The director adds that the second phase of depression for RD was more disastrous, and caused by his own insecurity. "It was during this time that he tried to create music to fit in... wanting to please the music companies. It made him forget who he was. The greater the artiste, the more emotionally weak they are sometimes. They need to be supported. I think people deserted him."

Even after this phase, Pancham left a mark with his final work. Working for Vidhu Vinod Chopra's 1942: A Love Story (1992), he created a sensuous, lyrical soundtrack that won him a posthumous Filmfare nomination. It was a genius signing off, with the same flourish as when he had arrived.

Talking of flourishes, no talk about RD Burman would be complete without a mention of one of his most successful collaborations, with lyricist Gulzar. Brahmanand Singh, who has also directed a documentary on Jagjit Singh, another of Gulzar's close friends, says, "It was great fun since these creators were looking to break the mould. It must have been difficult. But people who do it, they are hardly bothered about difficulties."

RD Burman famously called Gulzar's lyrics for Ijaazat's 'Mera Kucch Samaan' "paragraphs from The Times of India newspaper". Gulzar, in Pancham Unmixed, remarks, "I knew he would find a way to compose it. It was a challenge for him. And his tunes would be a challenge for me to compose lyrics even more difficult." This collaboration resulted in some spectacular compositions like the songs for Aandhi (1975), Masoom (1982), and Ijaazat (1987).

Photo: Mobius Films

Pancham Unmixed was expanded into a larger documentary of five hours, Knowing Pancham, in 2013. The director explained that this was done to include the unused recordings of various personalities. "It was a costly way of buying a ticket to watch a movie I loved," he says.

"I knew something of Pancham to begin with, but it expanded threefold once I started working on this documentary. The world's perception of him as a composer and music director is already well known, but as a human being to have influenced so many people, filmmakers, musicians is phenomenal." 

As we conclude, Brahmanand Singh mentions that RD never gave up on his music. "He was supposed to compose for a Guru Dutt movie, but it never came through. Then Mehmood, who knew his antics on sets, offered him Chhote Nawab (1961). The film led him to Nasir Hussain and Shammi Kapoor who were looking out for the music of what would become Teesri Manzil."

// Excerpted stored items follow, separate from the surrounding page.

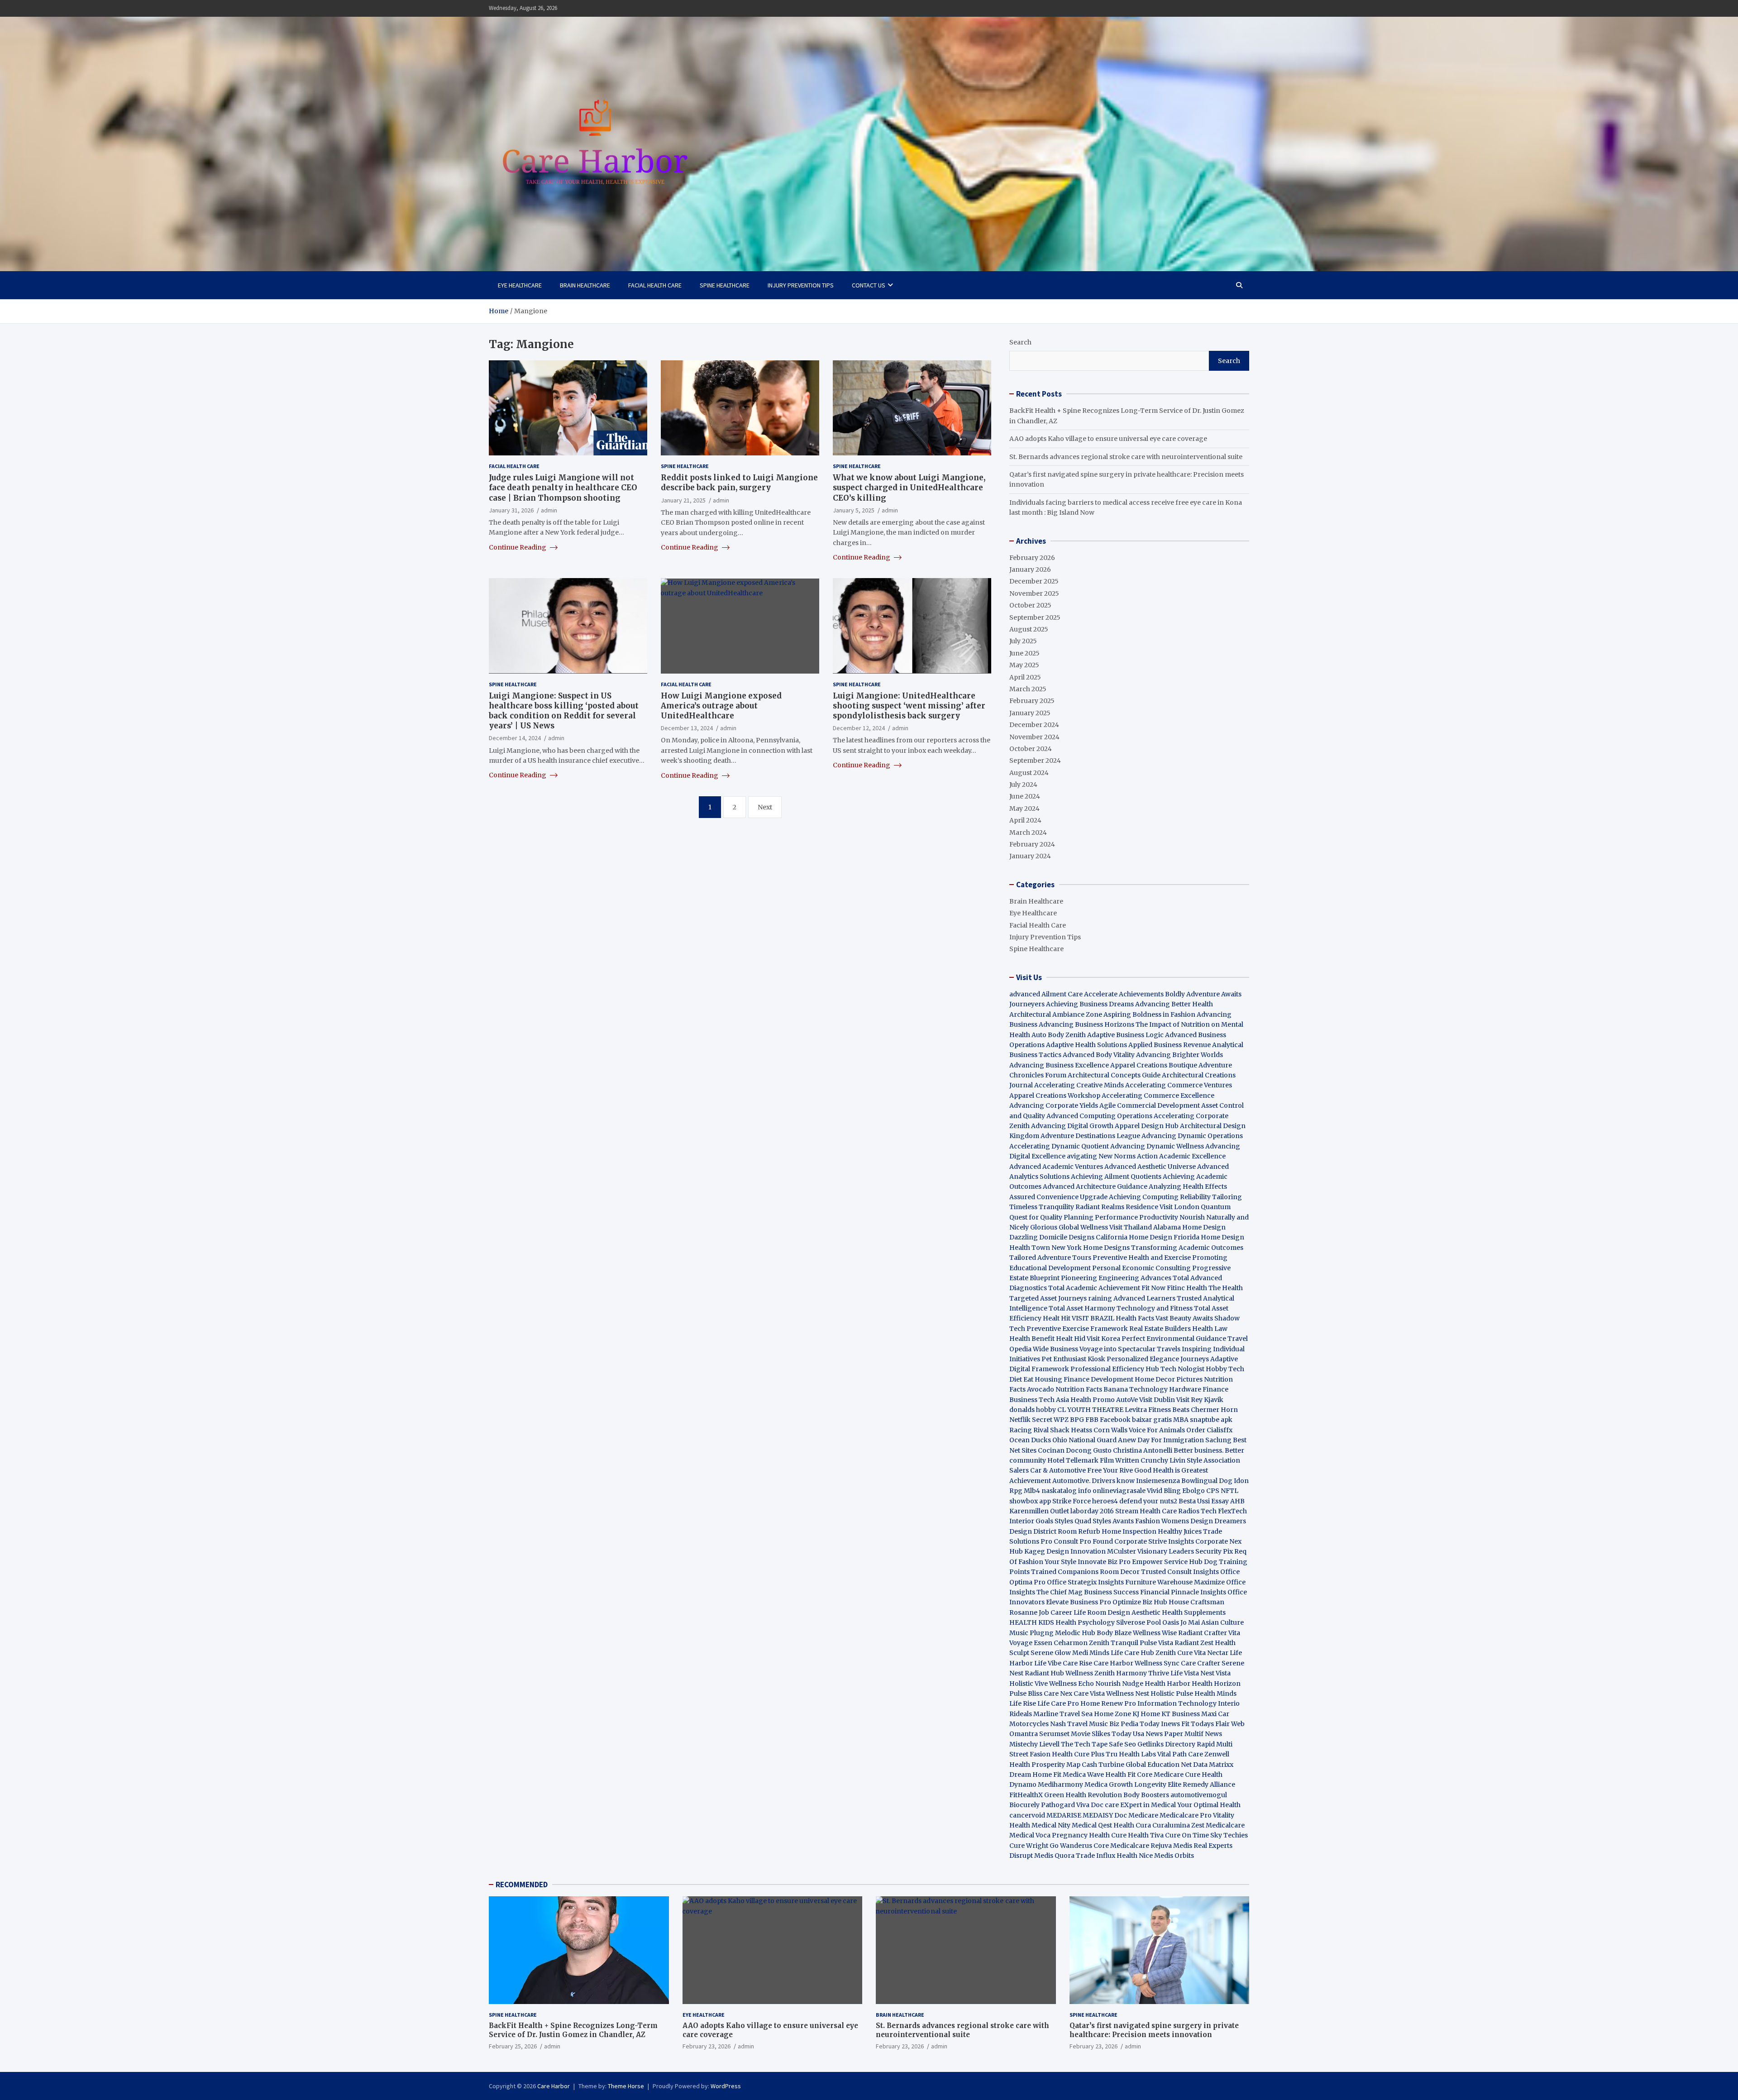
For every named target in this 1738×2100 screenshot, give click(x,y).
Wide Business (1055, 1349)
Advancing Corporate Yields (1053, 1105)
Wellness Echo (1071, 1683)
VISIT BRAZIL (1093, 1318)
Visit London (1179, 1207)
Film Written (1119, 1460)
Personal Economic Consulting (1141, 1268)
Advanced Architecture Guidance (1095, 1186)
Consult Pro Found (1083, 1541)
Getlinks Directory (1166, 1744)
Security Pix (1214, 1551)
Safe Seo (1122, 1744)
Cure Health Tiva (1137, 1835)
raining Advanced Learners (1131, 1298)
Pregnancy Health (1081, 1835)
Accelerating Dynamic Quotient (1059, 1146)
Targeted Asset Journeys (1048, 1298)
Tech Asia (1054, 1400)
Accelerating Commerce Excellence (1158, 1095)
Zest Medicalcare (1218, 1825)
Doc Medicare (1136, 1815)
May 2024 (1024, 808)
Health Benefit (1032, 1339)
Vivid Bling (1164, 1491)
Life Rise (1022, 1703)
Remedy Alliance (1209, 1784)
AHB (1237, 1501)
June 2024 (1024, 796)
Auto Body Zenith (1058, 1035)
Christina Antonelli (1142, 1450)
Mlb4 (1032, 1491)
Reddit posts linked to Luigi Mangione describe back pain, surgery (739, 483)
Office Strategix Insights (1085, 1582)
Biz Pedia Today (1134, 1724)
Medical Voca (1029, 1835)
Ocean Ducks (1030, 1440)
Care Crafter (1200, 1663)
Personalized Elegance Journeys (1158, 1359)
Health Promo (1092, 1400)
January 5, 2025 (853, 510)
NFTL (1229, 1491)
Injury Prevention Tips (801, 285)
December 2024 (1034, 725)
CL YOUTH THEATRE (1090, 1410)
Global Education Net (1159, 1764)
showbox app (1030, 1501)
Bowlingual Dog (1206, 1481)
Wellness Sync (1157, 1663)
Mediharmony (1060, 1784)
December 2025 (1034, 581)
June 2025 (1024, 653)
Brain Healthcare (585, 285)
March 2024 (1028, 832)
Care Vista (1089, 1693)
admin (549, 510)
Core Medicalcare (1121, 1846)
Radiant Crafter (1202, 1633)
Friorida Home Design (1209, 1237)
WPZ (1061, 1420)
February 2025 (1032, 701)
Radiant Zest (1195, 1643)
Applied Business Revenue (1169, 1045)
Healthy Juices (1180, 1531)
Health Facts (1135, 1318)
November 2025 (1034, 593)
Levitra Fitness (1148, 1410)
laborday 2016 (1092, 1511)
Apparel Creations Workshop (1054, 1095)
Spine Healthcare (725, 285)
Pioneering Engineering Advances (1116, 1278)
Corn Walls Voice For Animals (1139, 1430)
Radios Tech (1197, 1511)
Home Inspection (1129, 1531)
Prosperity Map (1055, 1764)
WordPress (726, 2086)
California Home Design (1134, 1237)
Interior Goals (1031, 1521)
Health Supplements (1194, 1612)
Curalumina (1171, 1825)
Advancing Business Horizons (1086, 1024)
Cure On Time (1187, 1835)
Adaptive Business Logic (1125, 1035)
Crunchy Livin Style (1171, 1460)
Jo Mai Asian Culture (1212, 1622)
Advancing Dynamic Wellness (1157, 1146)
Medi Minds (1090, 1653)
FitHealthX (1026, 1795)
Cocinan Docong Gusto (1075, 1450)
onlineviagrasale (1119, 1491)
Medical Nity (1050, 1825)
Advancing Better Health (1174, 1004)
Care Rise (1077, 1663)
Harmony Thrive (1142, 1673)
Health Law (1209, 1329)
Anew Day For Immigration (1161, 1440)
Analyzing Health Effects (1188, 1186)
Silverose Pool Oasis (1147, 1622)
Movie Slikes (1090, 1734)
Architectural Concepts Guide (1114, 1075)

RD tried to impress Shammi Kapoor with a riff of a Nepali folktune. Unfortunately, Kapoor was only too familiar with the tune and told him to show him something new. "That's when he showed them the rest, and they were floored. Anil Biswas is reported to have said, 'If RD Burman was not younger than me, I would have touched his feet.' Such was his genius. When you do something different, something new, people will lap it up."

On his 77th birth anniversary, RD Burman and his relentless creative energy remain the hallmarks of musical genius.